- _Work to complete_: The expected output is the complete data, reproduced exactly.

··· Raw data ···

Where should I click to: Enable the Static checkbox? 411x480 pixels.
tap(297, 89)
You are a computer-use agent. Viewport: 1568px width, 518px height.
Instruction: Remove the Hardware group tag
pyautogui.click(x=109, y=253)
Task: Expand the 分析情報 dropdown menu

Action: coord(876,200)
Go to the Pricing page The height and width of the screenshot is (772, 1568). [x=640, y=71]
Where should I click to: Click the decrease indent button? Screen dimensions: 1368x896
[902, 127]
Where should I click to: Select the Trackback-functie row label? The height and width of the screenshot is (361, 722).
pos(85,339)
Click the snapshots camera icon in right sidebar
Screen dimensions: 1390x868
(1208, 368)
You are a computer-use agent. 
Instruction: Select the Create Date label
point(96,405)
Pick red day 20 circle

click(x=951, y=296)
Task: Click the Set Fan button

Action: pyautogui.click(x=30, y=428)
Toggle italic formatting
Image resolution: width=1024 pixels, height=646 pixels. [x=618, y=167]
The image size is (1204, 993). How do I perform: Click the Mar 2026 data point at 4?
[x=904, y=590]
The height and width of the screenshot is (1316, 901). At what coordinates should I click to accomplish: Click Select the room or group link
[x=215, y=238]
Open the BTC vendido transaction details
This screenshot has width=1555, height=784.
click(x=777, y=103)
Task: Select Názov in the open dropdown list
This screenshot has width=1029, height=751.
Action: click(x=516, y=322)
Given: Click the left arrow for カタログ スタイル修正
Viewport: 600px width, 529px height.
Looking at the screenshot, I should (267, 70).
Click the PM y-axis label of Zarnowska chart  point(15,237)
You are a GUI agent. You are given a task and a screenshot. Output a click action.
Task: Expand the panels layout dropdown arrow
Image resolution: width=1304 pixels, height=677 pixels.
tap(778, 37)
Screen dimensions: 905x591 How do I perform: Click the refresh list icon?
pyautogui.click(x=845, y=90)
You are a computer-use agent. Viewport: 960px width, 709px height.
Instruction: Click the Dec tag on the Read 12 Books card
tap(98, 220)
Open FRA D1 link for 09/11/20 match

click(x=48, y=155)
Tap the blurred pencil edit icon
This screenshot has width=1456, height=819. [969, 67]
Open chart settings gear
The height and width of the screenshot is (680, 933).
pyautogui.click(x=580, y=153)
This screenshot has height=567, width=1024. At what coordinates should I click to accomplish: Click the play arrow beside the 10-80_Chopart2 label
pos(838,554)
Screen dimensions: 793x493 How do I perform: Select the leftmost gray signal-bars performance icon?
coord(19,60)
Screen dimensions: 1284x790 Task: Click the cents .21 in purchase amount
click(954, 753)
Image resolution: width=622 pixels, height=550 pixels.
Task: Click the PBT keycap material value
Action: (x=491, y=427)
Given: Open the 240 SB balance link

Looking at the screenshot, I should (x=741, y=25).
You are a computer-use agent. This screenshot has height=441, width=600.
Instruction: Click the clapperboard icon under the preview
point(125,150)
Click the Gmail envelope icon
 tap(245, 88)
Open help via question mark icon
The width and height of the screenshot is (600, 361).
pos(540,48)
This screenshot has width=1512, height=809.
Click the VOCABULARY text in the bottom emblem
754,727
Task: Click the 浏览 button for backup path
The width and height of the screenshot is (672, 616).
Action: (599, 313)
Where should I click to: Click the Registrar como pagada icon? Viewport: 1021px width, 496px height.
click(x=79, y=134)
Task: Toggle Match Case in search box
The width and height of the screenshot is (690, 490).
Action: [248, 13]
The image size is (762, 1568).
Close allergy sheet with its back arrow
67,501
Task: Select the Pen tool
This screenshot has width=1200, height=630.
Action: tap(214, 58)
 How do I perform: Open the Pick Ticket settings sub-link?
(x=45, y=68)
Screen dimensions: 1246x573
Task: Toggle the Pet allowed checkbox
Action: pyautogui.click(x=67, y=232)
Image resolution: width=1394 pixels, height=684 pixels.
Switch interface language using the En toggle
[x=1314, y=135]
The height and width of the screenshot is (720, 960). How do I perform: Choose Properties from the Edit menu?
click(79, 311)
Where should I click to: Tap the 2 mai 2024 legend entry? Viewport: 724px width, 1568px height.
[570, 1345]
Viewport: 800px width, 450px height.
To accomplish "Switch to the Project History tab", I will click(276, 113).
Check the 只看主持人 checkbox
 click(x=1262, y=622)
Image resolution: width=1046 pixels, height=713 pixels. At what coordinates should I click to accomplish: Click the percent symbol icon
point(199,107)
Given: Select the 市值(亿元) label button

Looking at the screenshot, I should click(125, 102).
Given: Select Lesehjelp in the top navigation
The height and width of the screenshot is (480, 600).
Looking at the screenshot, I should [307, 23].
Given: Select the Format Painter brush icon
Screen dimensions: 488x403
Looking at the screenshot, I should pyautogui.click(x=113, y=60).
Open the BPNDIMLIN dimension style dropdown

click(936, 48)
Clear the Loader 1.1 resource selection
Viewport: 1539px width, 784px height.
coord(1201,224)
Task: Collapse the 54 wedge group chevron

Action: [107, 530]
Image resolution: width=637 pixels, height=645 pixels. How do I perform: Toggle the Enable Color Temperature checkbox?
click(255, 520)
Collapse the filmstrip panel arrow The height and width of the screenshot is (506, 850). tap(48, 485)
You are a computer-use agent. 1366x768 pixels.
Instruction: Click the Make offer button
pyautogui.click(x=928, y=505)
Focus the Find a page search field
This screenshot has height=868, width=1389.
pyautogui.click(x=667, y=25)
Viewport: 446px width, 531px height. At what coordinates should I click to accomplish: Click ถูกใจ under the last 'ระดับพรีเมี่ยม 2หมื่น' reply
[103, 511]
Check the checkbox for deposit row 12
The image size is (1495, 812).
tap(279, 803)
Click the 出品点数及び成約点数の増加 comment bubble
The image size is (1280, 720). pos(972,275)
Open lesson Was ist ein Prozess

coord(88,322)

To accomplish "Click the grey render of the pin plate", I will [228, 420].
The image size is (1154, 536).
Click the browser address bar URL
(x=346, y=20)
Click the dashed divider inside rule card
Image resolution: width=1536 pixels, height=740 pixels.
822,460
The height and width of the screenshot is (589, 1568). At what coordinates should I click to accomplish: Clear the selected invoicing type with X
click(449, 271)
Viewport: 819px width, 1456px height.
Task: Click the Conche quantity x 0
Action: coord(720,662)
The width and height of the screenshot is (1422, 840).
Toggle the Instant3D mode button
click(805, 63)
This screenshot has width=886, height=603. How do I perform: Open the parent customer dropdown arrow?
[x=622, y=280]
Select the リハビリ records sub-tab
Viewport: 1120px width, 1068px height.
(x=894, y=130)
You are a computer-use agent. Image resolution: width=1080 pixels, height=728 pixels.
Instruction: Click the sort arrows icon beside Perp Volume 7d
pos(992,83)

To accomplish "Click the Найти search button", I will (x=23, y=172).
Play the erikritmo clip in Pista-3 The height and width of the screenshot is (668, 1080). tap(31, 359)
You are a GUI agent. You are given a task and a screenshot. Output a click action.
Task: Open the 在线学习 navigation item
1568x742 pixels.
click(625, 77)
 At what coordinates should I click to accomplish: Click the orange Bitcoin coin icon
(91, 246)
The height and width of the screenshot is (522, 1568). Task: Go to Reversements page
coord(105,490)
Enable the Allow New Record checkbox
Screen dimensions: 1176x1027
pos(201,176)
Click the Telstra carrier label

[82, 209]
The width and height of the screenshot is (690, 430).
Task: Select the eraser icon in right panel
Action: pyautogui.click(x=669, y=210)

···

- _Solution below_:
Where should I click to: Enable the Static checkbox? 411x480 pixels.
tap(297, 89)
You are a computer-use agent. Viewport: 1568px width, 518px height.
Instruction: Remove the Hardware group tag
pyautogui.click(x=109, y=253)
Task: Expand the 分析情報 dropdown menu

Action: coord(876,200)
Go to the Pricing page The height and width of the screenshot is (772, 1568). [x=640, y=71]
Where should I click to: Click the decrease indent button? Screen dimensions: 1368x896
[902, 127]
Where should I click to: Select the Trackback-functie row label? The height and width of the screenshot is (361, 722).
pos(85,339)
Click the snapshots camera icon in right sidebar
Screen dimensions: 1390x868
(1208, 368)
You are a computer-use agent. 
Instruction: Select the Create Date label
point(96,405)
Pick red day 20 circle

click(x=951, y=296)
Task: Click the Set Fan button

Action: pyautogui.click(x=30, y=428)
Toggle italic formatting
Image resolution: width=1024 pixels, height=646 pixels. [x=618, y=167]
The image size is (1204, 993). How do I perform: Click the Mar 2026 data point at 4?
[x=904, y=590]
The height and width of the screenshot is (1316, 901). At what coordinates should I click to accomplish: Click Select the room or group link
[x=215, y=238]
Open the BTC vendido transaction details
This screenshot has width=1555, height=784.
click(x=777, y=103)
Task: Select Názov in the open dropdown list
This screenshot has width=1029, height=751.
Action: click(x=516, y=322)
Given: Click the left arrow for カタログ スタイル修正
Viewport: 600px width, 529px height.
Looking at the screenshot, I should (267, 70).
Click the PM y-axis label of Zarnowska chart  point(15,237)
You are a GUI agent. You are given a task and a screenshot. Output a click action.
Task: Expand the panels layout dropdown arrow
Image resolution: width=1304 pixels, height=677 pixels.
tap(778, 37)
Screen dimensions: 905x591 How do I perform: Click the refresh list icon?
pyautogui.click(x=845, y=90)
You are a computer-use agent. Viewport: 960px width, 709px height.
Instruction: Click the Dec tag on the Read 12 Books card
tap(98, 220)
Open FRA D1 link for 09/11/20 match

click(x=48, y=155)
Tap the blurred pencil edit icon
This screenshot has width=1456, height=819. [969, 67]
Open chart settings gear
The height and width of the screenshot is (680, 933).
pyautogui.click(x=580, y=153)
This screenshot has height=567, width=1024. At what coordinates should I click to accomplish: Click the play arrow beside the 10-80_Chopart2 label
pos(838,554)
Screen dimensions: 793x493 How do I perform: Select the leftmost gray signal-bars performance icon?
coord(19,60)
Screen dimensions: 1284x790 Task: Click the cents .21 in purchase amount
click(954, 753)
Image resolution: width=622 pixels, height=550 pixels.
Task: Click the PBT keycap material value
Action: (x=491, y=427)
Given: Open the 240 SB balance link

Looking at the screenshot, I should (x=741, y=25).
You are a computer-use agent. This screenshot has height=441, width=600.
Instruction: Click the clapperboard icon under the preview
point(125,150)
Click the Gmail envelope icon
 tap(245, 88)
Open help via question mark icon
The width and height of the screenshot is (600, 361).
pos(540,48)
This screenshot has width=1512, height=809.
Click the VOCABULARY text in the bottom emblem
754,727
Task: Click the 浏览 button for backup path
The width and height of the screenshot is (672, 616).
Action: (599, 313)
Where should I click to: Click the Registrar como pagada icon? Viewport: 1021px width, 496px height.
click(x=79, y=134)
Task: Toggle Match Case in search box
The width and height of the screenshot is (690, 490).
Action: [248, 13]
The image size is (762, 1568).
Close allergy sheet with its back arrow
67,501
Task: Select the Pen tool
This screenshot has width=1200, height=630.
Action: tap(214, 58)
 How do I perform: Open the Pick Ticket settings sub-link?
(x=45, y=68)
Screen dimensions: 1246x573
Task: Toggle the Pet allowed checkbox
Action: pyautogui.click(x=67, y=232)
Image resolution: width=1394 pixels, height=684 pixels.
Switch interface language using the En toggle
[x=1314, y=135]
The height and width of the screenshot is (720, 960). How do I perform: Choose Properties from the Edit menu?
click(79, 311)
Where should I click to: Tap the 2 mai 2024 legend entry? Viewport: 724px width, 1568px height.
[570, 1345]
Viewport: 800px width, 450px height.
To accomplish "Switch to the Project History tab", I will click(276, 113).
Check the 只看主持人 checkbox
 click(x=1262, y=622)
Image resolution: width=1046 pixels, height=713 pixels. At what coordinates should I click to accomplish: Click the percent symbol icon
point(199,107)
Given: Select the 市值(亿元) label button

Looking at the screenshot, I should click(125, 102).
Given: Select Lesehjelp in the top navigation
The height and width of the screenshot is (480, 600).
Looking at the screenshot, I should [307, 23].
Given: Select the Format Painter brush icon
Screen dimensions: 488x403
Looking at the screenshot, I should pyautogui.click(x=113, y=60).
Open the BPNDIMLIN dimension style dropdown

click(936, 48)
Clear the Loader 1.1 resource selection
Viewport: 1539px width, 784px height.
coord(1201,224)
Task: Collapse the 54 wedge group chevron

Action: [107, 530]
Image resolution: width=637 pixels, height=645 pixels. How do I perform: Toggle the Enable Color Temperature checkbox?
click(255, 520)
Collapse the filmstrip panel arrow The height and width of the screenshot is (506, 850). tap(48, 485)
You are a computer-use agent. 1366x768 pixels.
Instruction: Click the Make offer button
pyautogui.click(x=928, y=505)
Focus the Find a page search field
This screenshot has height=868, width=1389.
pyautogui.click(x=667, y=25)
Viewport: 446px width, 531px height. At what coordinates should I click to accomplish: Click ถูกใจ under the last 'ระดับพรีเมี่ยม 2หมื่น' reply
[103, 511]
Check the checkbox for deposit row 12
The image size is (1495, 812).
tap(279, 803)
Click the 出品点数及び成約点数の増加 comment bubble
The image size is (1280, 720). pos(972,275)
Open lesson Was ist ein Prozess

coord(88,322)

To accomplish "Click the grey render of the pin plate", I will [228, 420].
The image size is (1154, 536).
Click the browser address bar URL
(x=346, y=20)
Click the dashed divider inside rule card
Image resolution: width=1536 pixels, height=740 pixels.
822,460
The height and width of the screenshot is (589, 1568). At what coordinates should I click to accomplish: Clear the selected invoicing type with X
click(449, 271)
Viewport: 819px width, 1456px height.
Task: Click the Conche quantity x 0
Action: coord(720,662)
The width and height of the screenshot is (1422, 840).
Toggle the Instant3D mode button
click(805, 63)
This screenshot has width=886, height=603. How do I perform: Open the parent customer dropdown arrow?
[x=622, y=280]
Select the リハビリ records sub-tab
Viewport: 1120px width, 1068px height.
(x=894, y=130)
You are a computer-use agent. Image resolution: width=1080 pixels, height=728 pixels.
Instruction: Click the sort arrows icon beside Perp Volume 7d
pos(992,83)

To accomplish "Click the Найти search button", I will (x=23, y=172).
Play the erikritmo clip in Pista-3 The height and width of the screenshot is (668, 1080). tap(31, 359)
You are a GUI agent. You are given a task and a screenshot. Output a click action.
Task: Open the 在线学习 navigation item
1568x742 pixels.
click(625, 77)
 At what coordinates should I click to accomplish: Click the orange Bitcoin coin icon
(91, 246)
The height and width of the screenshot is (522, 1568). Task: Go to Reversements page
coord(105,490)
Enable the Allow New Record checkbox
Screen dimensions: 1176x1027
pos(201,176)
Click the Telstra carrier label

[82, 209]
The width and height of the screenshot is (690, 430).
Task: Select the eraser icon in right panel
Action: pyautogui.click(x=669, y=210)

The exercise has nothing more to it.